His heart seems full of the subject. He enlarges on it
constantly. He returns to it continually. It is the golden
thread that runs through all his doctrinal teaching and
practical exhortations. He seems to think that the most
advanced Christian can never hear too much about the
cross.[3] This is what he lived upon all his life, from the
time of his conversion. He tells the Galatians, “The life that
I now live in the flesh, I live by the faith of the Son of God,
who loved me, and gave himself for me” (Gal 2:20). What
made him so strong to labor? What made him so willing to
work? What made him so unwearied in endeavors to save
some? What made him so persevering and patient? I will
tell you the secret of it all. He was always feeding by faith
on Christ’s body and Christ’s blood. Jesus, crucified, was
the meat and drink of his soul.
And, reader, you may rest assured that Paul was right.
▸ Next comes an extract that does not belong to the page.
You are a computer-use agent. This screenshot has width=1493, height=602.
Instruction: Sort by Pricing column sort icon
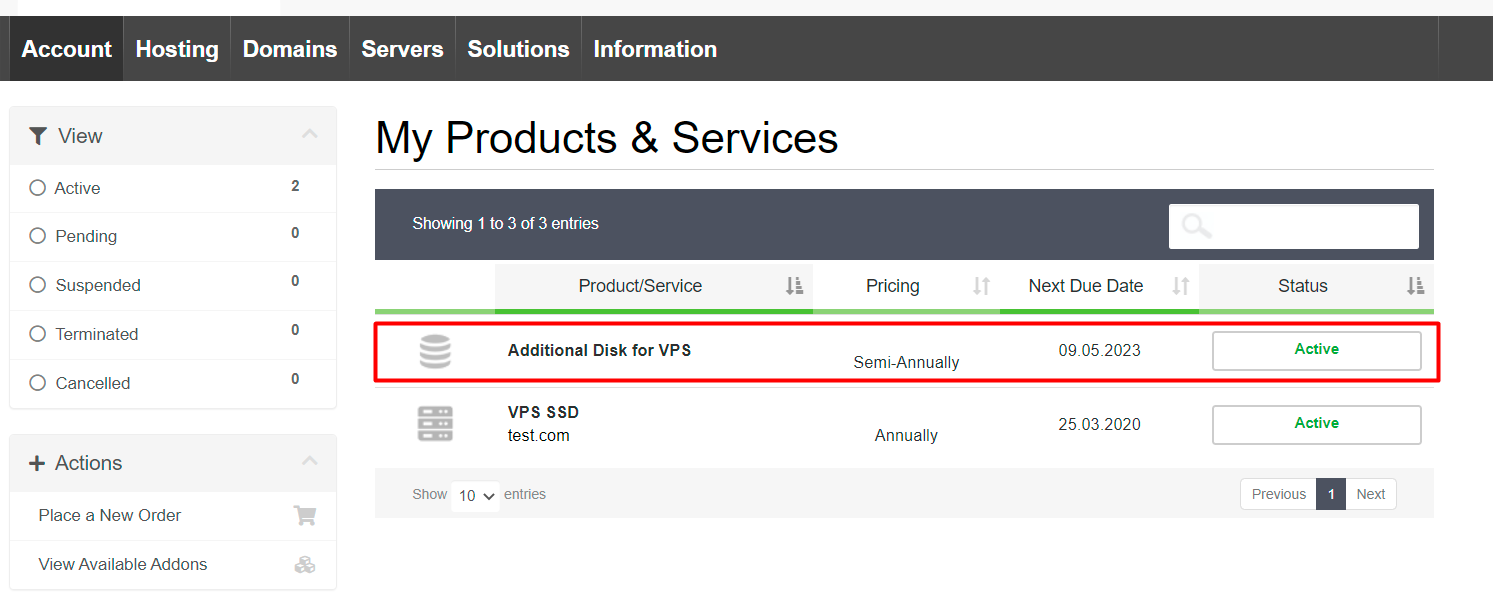(981, 286)
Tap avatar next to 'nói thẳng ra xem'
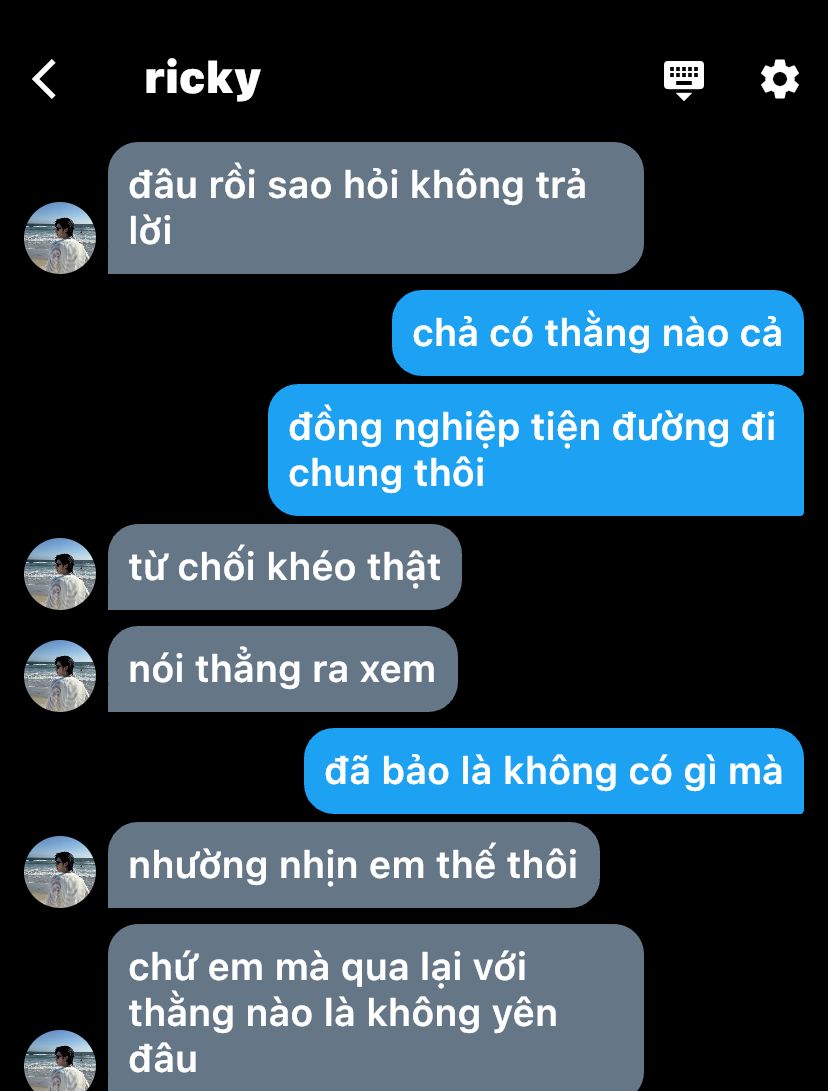 coord(60,676)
Depend upon it, the cross of Christ,—the death of Christ on
the cross to make atonement for sinners,—is the center
truth in the whole Bible. This is the truth we begin with
when we open Genesis. The seed of the woman bruising
the serpent’s head, is nothing else but a prophecy of Christ
crucified. This is the truth that shines out, though veiled, all
through the law of Moses and the history of the Jews. The
daily sacrifice, the passover lamb, the continual shedding of
blood in the tabernacle and temple,—all these were
emblems of Christ crucified. This is the truth that we see
honored in the vision of heaven before we close the book of
Revelation. “In the midst of the throne and of the four
beasts,” we are told, “and in the midst of the elders, stood a
lamb as it had been slain” (Rev 5:6). Even in the midst of
heavenly glory we get a view of Christ crucified. Take
away the cross of Christ, and the Bible is a dark book. It is
like the Egyptian hieroglyphics, without the key that
interprets their meaning,—curious and wonderful, but of no
real use.
Reader, mark what I say. You may know a good deal
about the Bible. You may know the outlines of the histories
it contains, and the dates of the events described, just as a
man knows the history of England. You may know the
names of the men and women mentioned in it, just as a man
knows Caesar, Alexander the Great, or Napoleon. You may
know the several precepts of the Bible, and admire them,
just as a man admires Plato, Aristotle, or Seneca. But if you
have not yet found out that Christ crucified is the
foundation of the whole volume, you have read your Bible
hitherto to very little profit. Your religion is a heaven
without a sun, an arch without a keystone, a compass
without a needle, a clock without spring or weights, a lamp
without oil. It will not comfort you. It will not deliver your
soul from hell.
Reader, mark what I say again. You may know a good
deal about Christ, by a kind of head knowledge, as the dead
Oriental churches know the facts of Christianity as well as
we do. You may know who Christ was, and where He was
born, and what He did. You may know His miracles, His
sayings, His prophecies, and his ordinances. You may
know how He lived, and how he suffered, and how He
died. But unless you know the power of Christ’s cross by
experience—unless you have reason to know that the blood
shed on that cross has washed away your own particular
sins,—unless you are willing to confess that your salvation
depends entirely on the work that Christ did upon the
cross,—unless this be the case, Christ will profit you
nothing. The mere knowing Christ’s name will never save
you. You must know His cross, and His blood, or else you
will die in your sins.[4]
Reader, as long as you live, beware of a religion in
which there is not much of the cross. You live in times
when the warning is sadly needful. Beware, I say again, of
a religion without the cross.
There are hundreds of places of worship, in this day, in
which there is every thing almost except the cross. There is
carved oak and sculptured stone. There is stained glass and
brilliant painting. There are solemn services and a constant
round of ordinances. But the real cross of Christ is not
there. Jesus crucified is not proclaimed in the pulpit. The
Lamb of God is not lifted up, and salvation by faith in him
is not freely proclaimed. And hence all is wrong. Beware of
such places of worship. They are not apostolical. They
would not have satisfied St. Paul.[5]
There are thousands of religious books published in our
times, in which there is everything except the cross. They
are full of directions about sacraments and praises of the
church. They abound in exhortations about holy living, and
rules for the attainment of perfection. They have plenty of
fonts and crosses both inside and outside. But the real cross
of Christ is left out. The Saviour and His dying love are
either not mentioned, or mentioned in an unscriptural way.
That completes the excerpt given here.